A Diagnostics & Imaging Week
Genomas (Hartford, Connecticut) a company developing DNA-guided medicine and personalized healthcare, reported receiving a Fast-Track Phase I-II Small Business Innovation Research Grant of $1.2 million.
The grant, titled "DNA Diagnostic System for Statin Safety and Efficacy," was awarded by the National Institute of General Medical Sciences (NIGMS; Bethesda, Maryland). Statins are the most prescribed drugs in the world.
Drugs in this class include atorvastatin (Lipitor), rosuvastatin (Crestor), and simvastatin (Zocor and generic formulations). Statin-induced neuro-myopathy (SINM) is the primary safety risk of these drugs. SINM presents as a constellation of nerve and muscle side effects, such as muscle aches (myalgia), cramps, weakness and muscle injury (myositis, monitored in serum by elevation of certain enzymes).
To date, Genomas says it has secured $3.1 million of NIH SBIR funding for PhyzioType product development. These programs have been anchored by the partnership with Hartford Hospital for translating DNA-guided medicine into clinical practice. Genomas says it is a developer of DNA-guided medicine and personalized healthcare.
In other grant news: Researchers from University Hospitals Case Medical Center and Case Western Reserve University School of Medicine (both Cleveland) have been awarded a $2.4 million grant over five years from the National Eye Institute (NEI) to study corneal infection (keratitis) brought on by disease-causing fungi that can be lurking on contact lenses, in the air, in the dirt, or even on common household surfaces.

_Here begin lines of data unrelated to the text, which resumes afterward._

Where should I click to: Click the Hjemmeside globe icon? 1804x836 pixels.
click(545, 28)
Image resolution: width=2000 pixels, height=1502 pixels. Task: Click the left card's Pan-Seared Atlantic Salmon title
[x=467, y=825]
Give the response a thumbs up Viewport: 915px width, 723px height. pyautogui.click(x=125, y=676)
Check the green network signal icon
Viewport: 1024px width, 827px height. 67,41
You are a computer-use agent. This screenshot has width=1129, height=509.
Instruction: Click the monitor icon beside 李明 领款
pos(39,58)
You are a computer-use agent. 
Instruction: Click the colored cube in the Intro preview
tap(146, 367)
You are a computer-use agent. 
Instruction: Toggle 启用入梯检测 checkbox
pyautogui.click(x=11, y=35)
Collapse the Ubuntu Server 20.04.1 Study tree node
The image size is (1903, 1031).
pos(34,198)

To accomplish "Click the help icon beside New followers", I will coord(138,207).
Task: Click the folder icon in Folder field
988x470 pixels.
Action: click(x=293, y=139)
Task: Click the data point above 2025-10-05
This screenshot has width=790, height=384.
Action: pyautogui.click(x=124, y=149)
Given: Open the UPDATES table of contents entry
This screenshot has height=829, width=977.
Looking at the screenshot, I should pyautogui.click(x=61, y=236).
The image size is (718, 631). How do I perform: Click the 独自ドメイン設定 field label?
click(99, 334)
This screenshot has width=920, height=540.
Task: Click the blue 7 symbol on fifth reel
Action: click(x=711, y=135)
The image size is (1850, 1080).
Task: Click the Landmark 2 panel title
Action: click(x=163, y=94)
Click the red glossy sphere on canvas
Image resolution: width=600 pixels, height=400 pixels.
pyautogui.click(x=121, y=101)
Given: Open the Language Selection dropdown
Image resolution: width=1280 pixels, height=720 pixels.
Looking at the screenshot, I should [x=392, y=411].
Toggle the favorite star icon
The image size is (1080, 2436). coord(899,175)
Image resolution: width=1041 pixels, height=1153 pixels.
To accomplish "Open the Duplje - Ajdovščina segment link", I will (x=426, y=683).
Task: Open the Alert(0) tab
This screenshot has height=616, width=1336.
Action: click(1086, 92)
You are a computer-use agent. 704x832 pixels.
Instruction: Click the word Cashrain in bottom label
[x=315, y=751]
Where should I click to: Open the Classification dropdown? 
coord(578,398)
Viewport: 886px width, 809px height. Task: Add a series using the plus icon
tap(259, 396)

They will set their sights on Fusarium solani, the ubiquitous fungus that achieved international notoriety in 2005 and 2006 after an outbreak of corneal infections related to a contact lens care solution in the U.S.
The researchers will study the body's immune response to Fusarium and other pathogenic fungi, and will identify factors that fuel the infections.
Leading the study are Eric Pearlman, PhD, research director and research professor in the department of ophthalmology and visual sciences, and Mahmoud Ghannoum, PhD, director of the Center for Medical Mycology in the department of dermatology.
"Fusarium solani was already well-known as an important cause of eye infections in warm, humid areas of the U.S., and in southern and southeastern Asia, where this fungus can be picked up from the digging of dirt in agricultural work," Pearlman said."A couple of years ago, we saw it cause a lot of trouble in contact lens wearers because cleaning solutions weren't able to scrub it away. Once it got into people's eyes, it caused many problems and led to a recall of a cleaning solution."
Earlier this year, this research team published a study that described how fungal cells formed biofilms, highly resistant structures held together with a glue-like matrix material.